Very Slow Roller Coaster: This Kansas-based infringement lawsuit was filed back in 2006.  The case was stayed pending an inter partes reexamination.  Once re-opened, the district court held that ScriptPro’s asserted claims invalid for lack of written description under 35 U.S.C. § 112, ¶ 1.  In a 2014 appeal of that decision, the Federal Circuit reversed – finding genuine issues of material fact regarding whether a skilled artisan deem the patentee in possession of the invention upon reading the specification. On remand, the district court again held the claims invalid on written description grounds and citing the oft maligned ‘essential element’ cases of Gentry Gallery, Inc. v. Berkline Corp., 134 F.3d 1473 (Fed. Cir. 1988) and ICU Medical, Inc. v. Alaris Medical Systems, Inc., 558 F.3d 1368 (Fed. Cir. 2009).  On appeal, the Federal Circuit has now reversed again and remanded for trial.

The claim at issue is directed to a conveyor and “automatic” collating system for prescription containers. U.S. Patent No. 6,910,601, Claim 8.  The claim itself does not specify how the collation occurs, but throughout the specification the patentee indicates that the containers will be collated by patient name and storage space availability.  Seeing that distinction, the district court agreed with the challenger that the claims fail because they were not commensurate with the written description of the invention.

The District Court:

[O]ne of [the invention’s] central purposes is to collate and store prescriptions by patient. But the claims do not limit the ways in which the prescription containers are stored. They do not specify any type of collation or storage. . . .

These broad claims are not supported by the much-more-limited specification. They do not require that the control system organize containers based on patient name and space availability. During its appeal, ScriptPro repeatedly emphasized a central purpose of the ′601 patent: to “keep [ ] track of slot use by particular customers and slot availability.” [quoting Federal Circuit decision] This means that the use of any other method for automatic storage is outside this purpose. Based on the broad claim language that is outside a central purpose of the patent, the court determines that no reasonable jury could find the written-description requirement met. . . . ScriptPro argues, keeping track of slot use by particular customers and slot availability is only one of several goals. But ScriptPro does not identify any alternate goals.
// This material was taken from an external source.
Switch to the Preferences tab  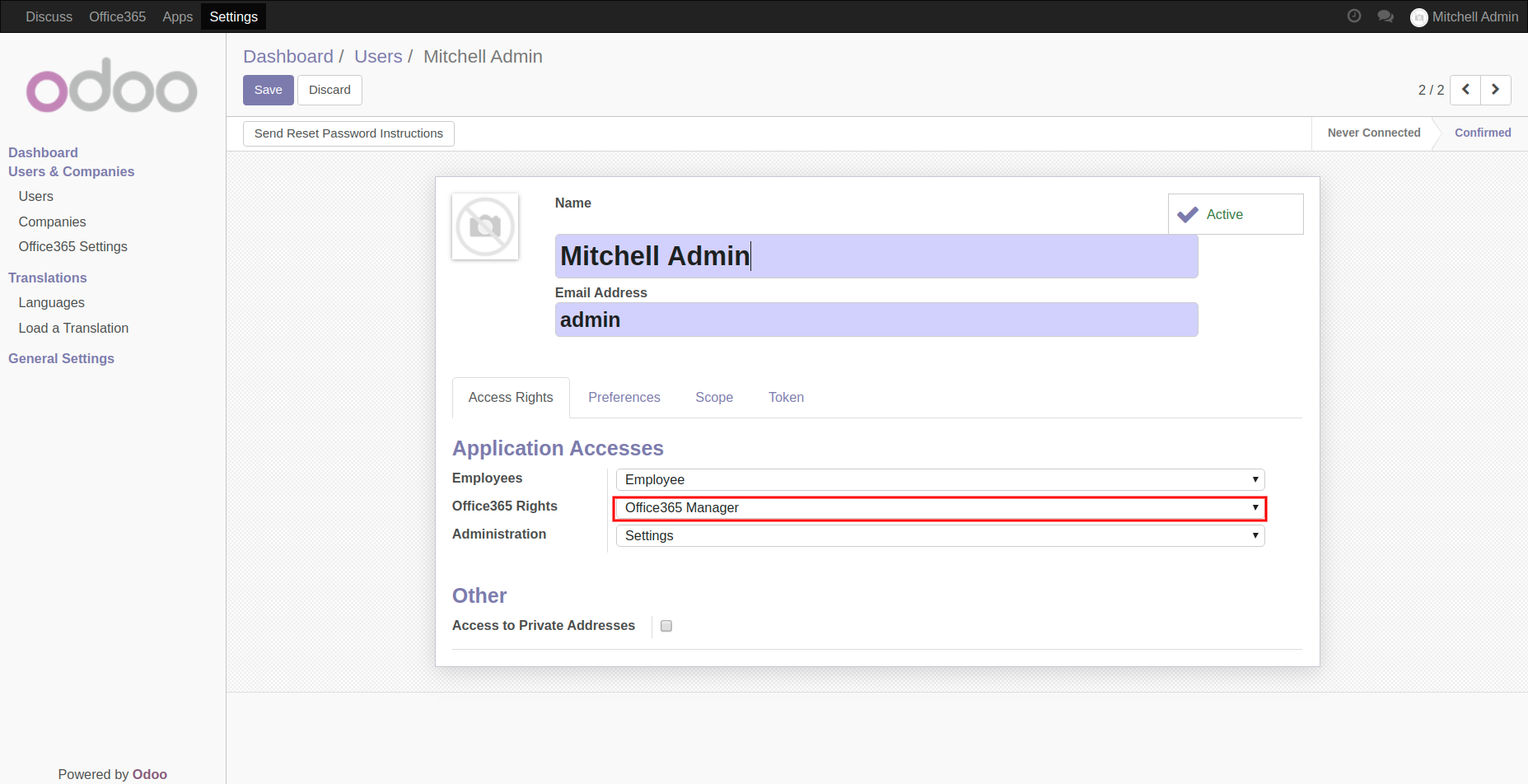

The court finds ScriptPro’s argument unpersuasive. While every claim need not encompass every goal, here the claims do not address one of the invention’s central goals—one that ScriptPro repeatedly emphasized on appeal. It is disingenuous for ScriptPro to now downplay the significance of the goal. Without including a limitation to address the storage by patient name, the claims are simply too broad to be valid.

[District Court Decision]

On appeal, the Federal Circuit has reversed – holding that the patentee included a sufficient number of wobbly-words to avoid limiting the specification.

It is true, as Innovation argues, that much of the ’601 patent’s specification focuses on embodiments employing a sorting and storage scheme based on patient-identifying information. See, e.g., ’601 patent, 4:21–25 (“[t]he unit stores prescription containers according to a storage algorithm that is dependent on a patient name for whom a container is intended”), 5:40–47 (“a prescription for a patient is entered into the control system of the ADS along with identifying information for the prescription, such as the patient name . . . [t]he control system next determines in which holding area to store the container”), 6:36–37 (“[t]he collating unit is also operable to associate a stored container with a patient based on the patient’s name”). And it is also true that the specification explains that prior art automated control centers that store containers “based on a prescription number associated with the container, as opposed to storing the container based on a patient name” are “especially inconvenient for several reasons.” ’601 patent, 3:6–11. But a specification’s focus on one particular embodiment or purpose cannot limit the described invention where that specification expressly contemplates other embodiments or purposes.

[Appellate Decision]. (patent drafters consider the plural in of “other embodiments“)

An amazing aspect of this case is that the distinguishing feature for written description is the focus on whether a patient’s name is being used to sort bottles (vs some number).  On remand, the defendant’s next round involve Alice.